### Problem
Of the records that follow, copy only the lines from the line containing "Instruction: Toggle Calificación layer on/off" to the line containing "Select SEO设置 in the sidebar", both included, exactly as written.

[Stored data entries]
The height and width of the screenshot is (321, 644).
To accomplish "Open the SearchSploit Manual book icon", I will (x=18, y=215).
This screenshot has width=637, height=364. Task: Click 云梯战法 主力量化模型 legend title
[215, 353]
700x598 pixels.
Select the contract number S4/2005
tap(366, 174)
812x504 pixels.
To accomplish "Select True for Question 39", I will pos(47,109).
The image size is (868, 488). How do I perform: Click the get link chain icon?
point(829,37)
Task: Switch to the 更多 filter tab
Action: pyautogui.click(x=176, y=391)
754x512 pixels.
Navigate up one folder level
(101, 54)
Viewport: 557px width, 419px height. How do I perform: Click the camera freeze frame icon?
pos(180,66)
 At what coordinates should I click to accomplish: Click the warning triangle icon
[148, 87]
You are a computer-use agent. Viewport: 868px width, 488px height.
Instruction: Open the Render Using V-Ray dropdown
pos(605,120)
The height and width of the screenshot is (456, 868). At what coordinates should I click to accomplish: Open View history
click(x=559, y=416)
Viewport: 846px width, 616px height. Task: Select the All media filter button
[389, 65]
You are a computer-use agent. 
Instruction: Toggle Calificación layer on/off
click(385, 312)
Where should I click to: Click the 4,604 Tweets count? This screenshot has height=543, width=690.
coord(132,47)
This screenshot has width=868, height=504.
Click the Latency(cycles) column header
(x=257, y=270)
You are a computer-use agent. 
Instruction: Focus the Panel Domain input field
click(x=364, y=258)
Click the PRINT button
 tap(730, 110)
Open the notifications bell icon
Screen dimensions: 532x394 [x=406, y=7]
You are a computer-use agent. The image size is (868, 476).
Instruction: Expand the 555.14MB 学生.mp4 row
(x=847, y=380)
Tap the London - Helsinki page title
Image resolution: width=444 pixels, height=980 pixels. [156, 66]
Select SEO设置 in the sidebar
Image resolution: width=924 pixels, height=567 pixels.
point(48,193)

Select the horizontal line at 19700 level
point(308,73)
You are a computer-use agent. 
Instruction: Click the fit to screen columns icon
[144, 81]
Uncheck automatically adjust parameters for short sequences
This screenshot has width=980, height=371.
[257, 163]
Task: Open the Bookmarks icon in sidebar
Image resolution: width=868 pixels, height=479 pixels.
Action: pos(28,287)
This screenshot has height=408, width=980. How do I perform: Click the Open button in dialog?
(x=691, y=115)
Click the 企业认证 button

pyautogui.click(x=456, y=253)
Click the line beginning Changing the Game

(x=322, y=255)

### Expected output
Instruction: Toggle Calificación layer on/off
click(385, 312)
Where should I click to: Click the 4,604 Tweets count? This screenshot has height=543, width=690.
coord(132,47)
This screenshot has width=868, height=504.
Click the Latency(cycles) column header
(x=257, y=270)
You are a computer-use agent. 
Instruction: Focus the Panel Domain input field
click(x=364, y=258)
Click the PRINT button
 tap(730, 110)
Open the notifications bell icon
Screen dimensions: 532x394 [x=406, y=7]
You are a computer-use agent. The image size is (868, 476).
Instruction: Expand the 555.14MB 学生.mp4 row
(x=847, y=380)
Tap the London - Helsinki page title
Image resolution: width=444 pixels, height=980 pixels. [156, 66]
Select SEO设置 in the sidebar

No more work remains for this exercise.